Abstract AIMS Length of stay (LOS) following neuro-oncological (NO) operations is essential information for both clinicians, patients and hospital administrators. This study aimed to analyse the LOS of patients following the most common NO surgeries over time and subsequently create a machine learning (ML) algorithm to predict LOS. METHOD Retrospective case series analysis of all NO operations at a tertiary neurosurgical centre from 2012 to 2022. A total of 4700 patients were identified and classified based on 40 operation types. 3 regression ML models were developed to predict the inpatient LOS: XGBoost Regressor, Huber Regressor and Support Vector Machine. Models were trained using 25 stratified KFold cross-validation with an 80:20 train-test split. All models were evaluated via model coverage score, mean absolute error (MAE), mean squared error (MSE) and root mean squared error (RMSE) metrics. All analysis was conducted in R and Python.

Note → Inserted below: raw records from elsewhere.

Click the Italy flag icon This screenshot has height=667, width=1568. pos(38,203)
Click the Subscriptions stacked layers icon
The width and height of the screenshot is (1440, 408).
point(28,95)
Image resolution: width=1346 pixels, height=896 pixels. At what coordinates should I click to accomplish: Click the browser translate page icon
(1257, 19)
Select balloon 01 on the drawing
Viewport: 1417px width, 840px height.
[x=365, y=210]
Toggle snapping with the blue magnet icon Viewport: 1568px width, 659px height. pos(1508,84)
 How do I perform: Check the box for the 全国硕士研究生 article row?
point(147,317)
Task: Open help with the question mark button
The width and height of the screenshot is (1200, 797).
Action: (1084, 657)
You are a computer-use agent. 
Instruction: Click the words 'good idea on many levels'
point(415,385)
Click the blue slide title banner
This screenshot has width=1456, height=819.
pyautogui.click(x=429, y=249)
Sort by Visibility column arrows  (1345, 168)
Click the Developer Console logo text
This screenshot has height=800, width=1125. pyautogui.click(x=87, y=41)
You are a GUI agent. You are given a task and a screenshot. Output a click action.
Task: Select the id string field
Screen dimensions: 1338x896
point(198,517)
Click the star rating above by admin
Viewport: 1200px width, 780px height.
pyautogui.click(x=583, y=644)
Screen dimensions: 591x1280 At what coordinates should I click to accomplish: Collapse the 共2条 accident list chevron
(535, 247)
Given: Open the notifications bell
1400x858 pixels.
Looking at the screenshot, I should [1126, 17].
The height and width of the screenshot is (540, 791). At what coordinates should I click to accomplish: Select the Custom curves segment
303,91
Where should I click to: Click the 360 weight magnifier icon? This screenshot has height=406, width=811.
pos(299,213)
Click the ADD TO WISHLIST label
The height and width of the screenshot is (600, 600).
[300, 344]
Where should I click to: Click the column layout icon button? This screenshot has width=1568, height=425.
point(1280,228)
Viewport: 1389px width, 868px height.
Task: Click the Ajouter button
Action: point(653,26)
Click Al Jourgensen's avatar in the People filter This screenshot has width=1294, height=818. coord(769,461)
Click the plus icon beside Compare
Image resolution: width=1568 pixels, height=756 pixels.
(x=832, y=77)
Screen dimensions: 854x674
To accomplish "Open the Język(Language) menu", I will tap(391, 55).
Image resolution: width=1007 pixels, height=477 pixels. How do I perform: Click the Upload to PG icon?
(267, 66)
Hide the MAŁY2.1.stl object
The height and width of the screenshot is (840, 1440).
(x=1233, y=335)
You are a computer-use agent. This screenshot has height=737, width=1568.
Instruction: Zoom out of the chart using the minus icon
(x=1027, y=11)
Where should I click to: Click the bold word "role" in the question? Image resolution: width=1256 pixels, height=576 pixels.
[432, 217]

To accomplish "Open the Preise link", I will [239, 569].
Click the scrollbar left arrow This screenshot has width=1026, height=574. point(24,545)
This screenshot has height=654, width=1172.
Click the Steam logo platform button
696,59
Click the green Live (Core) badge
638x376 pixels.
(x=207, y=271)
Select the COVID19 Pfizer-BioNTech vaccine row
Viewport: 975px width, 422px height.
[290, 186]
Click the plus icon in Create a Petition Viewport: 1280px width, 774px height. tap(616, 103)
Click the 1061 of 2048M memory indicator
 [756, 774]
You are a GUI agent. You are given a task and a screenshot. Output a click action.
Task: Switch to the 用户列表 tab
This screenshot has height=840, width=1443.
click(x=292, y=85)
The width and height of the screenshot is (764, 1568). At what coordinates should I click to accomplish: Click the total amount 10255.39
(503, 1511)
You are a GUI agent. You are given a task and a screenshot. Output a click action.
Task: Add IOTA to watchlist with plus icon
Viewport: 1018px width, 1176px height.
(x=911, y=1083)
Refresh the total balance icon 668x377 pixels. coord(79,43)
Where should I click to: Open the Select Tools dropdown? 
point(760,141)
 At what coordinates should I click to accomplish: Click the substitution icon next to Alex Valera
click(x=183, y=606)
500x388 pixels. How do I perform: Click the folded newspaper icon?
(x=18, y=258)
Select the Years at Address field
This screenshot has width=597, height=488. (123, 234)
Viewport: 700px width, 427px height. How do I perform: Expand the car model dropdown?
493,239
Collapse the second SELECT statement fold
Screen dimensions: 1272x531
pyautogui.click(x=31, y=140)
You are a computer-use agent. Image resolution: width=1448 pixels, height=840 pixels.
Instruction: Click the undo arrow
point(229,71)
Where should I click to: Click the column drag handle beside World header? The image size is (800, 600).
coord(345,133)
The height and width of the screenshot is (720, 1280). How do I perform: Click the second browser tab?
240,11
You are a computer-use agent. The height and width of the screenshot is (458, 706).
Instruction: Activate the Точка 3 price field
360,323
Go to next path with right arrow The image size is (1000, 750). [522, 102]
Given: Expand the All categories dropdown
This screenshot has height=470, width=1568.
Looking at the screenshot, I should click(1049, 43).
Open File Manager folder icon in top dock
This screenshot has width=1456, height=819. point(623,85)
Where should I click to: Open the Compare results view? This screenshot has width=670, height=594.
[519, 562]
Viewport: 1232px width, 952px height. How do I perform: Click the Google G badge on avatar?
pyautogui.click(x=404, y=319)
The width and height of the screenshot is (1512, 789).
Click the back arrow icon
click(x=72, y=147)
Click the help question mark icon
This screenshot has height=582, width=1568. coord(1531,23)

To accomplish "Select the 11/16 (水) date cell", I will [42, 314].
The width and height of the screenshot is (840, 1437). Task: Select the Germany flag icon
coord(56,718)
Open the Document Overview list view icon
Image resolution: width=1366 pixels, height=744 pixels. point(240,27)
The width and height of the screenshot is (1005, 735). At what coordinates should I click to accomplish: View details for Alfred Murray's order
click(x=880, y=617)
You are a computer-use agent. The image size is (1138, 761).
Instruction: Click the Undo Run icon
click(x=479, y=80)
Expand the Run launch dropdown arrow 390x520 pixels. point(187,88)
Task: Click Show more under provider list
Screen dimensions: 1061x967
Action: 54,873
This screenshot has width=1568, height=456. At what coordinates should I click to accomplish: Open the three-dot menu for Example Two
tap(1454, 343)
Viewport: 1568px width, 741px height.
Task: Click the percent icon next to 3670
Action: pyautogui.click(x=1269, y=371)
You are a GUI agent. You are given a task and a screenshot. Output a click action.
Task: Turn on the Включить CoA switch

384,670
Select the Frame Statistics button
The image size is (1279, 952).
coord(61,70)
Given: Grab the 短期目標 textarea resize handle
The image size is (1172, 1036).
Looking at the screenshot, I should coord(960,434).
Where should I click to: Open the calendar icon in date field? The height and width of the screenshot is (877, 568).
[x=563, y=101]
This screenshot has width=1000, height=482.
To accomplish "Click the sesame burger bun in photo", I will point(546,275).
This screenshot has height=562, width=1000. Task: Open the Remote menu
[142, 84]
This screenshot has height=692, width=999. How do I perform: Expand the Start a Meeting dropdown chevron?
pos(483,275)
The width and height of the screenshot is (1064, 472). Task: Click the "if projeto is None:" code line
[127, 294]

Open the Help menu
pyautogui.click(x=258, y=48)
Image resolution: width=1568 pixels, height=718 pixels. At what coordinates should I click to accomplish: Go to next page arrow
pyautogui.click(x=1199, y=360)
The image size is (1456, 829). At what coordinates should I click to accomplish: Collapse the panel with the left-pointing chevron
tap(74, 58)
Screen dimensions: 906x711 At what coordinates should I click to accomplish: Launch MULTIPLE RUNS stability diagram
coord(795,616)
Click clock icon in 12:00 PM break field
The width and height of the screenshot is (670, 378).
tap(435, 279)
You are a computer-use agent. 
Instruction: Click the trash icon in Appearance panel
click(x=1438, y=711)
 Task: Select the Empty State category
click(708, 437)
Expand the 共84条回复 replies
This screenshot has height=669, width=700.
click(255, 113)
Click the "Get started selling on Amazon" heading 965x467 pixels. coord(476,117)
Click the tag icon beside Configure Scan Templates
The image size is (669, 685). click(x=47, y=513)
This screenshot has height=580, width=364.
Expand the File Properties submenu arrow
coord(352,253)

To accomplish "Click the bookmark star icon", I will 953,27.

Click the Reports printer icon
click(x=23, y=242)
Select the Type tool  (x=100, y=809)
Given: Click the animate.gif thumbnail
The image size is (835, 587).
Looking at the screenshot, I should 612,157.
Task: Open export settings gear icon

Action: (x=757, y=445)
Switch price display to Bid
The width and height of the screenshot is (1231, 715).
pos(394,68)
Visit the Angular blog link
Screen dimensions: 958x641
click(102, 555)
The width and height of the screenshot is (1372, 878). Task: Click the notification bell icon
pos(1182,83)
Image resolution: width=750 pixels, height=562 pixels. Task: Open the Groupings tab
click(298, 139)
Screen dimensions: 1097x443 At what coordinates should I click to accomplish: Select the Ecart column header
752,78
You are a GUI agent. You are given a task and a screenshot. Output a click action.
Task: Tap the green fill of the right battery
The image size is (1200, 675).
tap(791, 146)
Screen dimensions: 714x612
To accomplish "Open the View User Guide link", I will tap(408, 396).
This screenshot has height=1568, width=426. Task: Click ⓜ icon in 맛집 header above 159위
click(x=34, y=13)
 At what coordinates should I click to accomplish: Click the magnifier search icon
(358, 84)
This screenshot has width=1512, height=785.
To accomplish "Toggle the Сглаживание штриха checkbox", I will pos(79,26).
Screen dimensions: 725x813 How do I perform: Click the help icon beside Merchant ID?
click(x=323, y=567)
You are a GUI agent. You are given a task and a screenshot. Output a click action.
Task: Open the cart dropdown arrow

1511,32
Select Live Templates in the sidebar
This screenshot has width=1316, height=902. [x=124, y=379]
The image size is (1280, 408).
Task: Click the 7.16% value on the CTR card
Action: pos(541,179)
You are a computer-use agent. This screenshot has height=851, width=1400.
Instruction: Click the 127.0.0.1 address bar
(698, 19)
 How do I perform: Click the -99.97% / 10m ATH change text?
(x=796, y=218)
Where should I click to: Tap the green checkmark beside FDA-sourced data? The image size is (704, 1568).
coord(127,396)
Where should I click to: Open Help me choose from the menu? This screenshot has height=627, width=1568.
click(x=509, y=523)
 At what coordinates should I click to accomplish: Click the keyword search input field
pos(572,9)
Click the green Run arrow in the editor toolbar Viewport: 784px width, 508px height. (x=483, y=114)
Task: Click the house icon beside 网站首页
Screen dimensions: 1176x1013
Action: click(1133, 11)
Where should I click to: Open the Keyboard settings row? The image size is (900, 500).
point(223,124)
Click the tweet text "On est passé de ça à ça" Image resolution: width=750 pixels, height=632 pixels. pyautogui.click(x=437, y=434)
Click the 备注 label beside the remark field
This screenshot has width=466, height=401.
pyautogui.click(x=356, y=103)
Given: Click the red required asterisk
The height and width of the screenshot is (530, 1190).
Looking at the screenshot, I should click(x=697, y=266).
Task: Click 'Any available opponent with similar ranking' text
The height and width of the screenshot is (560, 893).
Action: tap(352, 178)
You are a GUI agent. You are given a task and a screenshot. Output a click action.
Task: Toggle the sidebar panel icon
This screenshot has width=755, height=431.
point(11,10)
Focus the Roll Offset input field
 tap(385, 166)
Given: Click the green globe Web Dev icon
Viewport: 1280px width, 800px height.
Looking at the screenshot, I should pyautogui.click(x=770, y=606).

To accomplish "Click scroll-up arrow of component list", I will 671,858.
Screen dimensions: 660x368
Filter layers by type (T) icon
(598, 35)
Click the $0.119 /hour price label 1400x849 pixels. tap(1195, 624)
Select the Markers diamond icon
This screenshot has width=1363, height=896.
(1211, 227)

RESULTS The average patient age was 53.5±15.7 years, with a mean overall LOS of 160.7hrs. The most common operation was an excision of lesion of brain with 2735 operations. The operation with the longest average LOS was extirpation of lesion of meninges of spinal cord at 268.9hrs, with the shortest being biopsy of lesion of brain at 48.1hrs. The best performing model was the XGBoost Regressor with a mean coverage score=0.885 [0.966, 0.803], RMSE=0.784, MAE=0.594, MSE=0.615. CONCLUSIONS ML models can accurately predict LOS and have potential for use in clinical practice to help clinical decision making. Further studies are needed to validate these models on prospective data and additional predictor variables.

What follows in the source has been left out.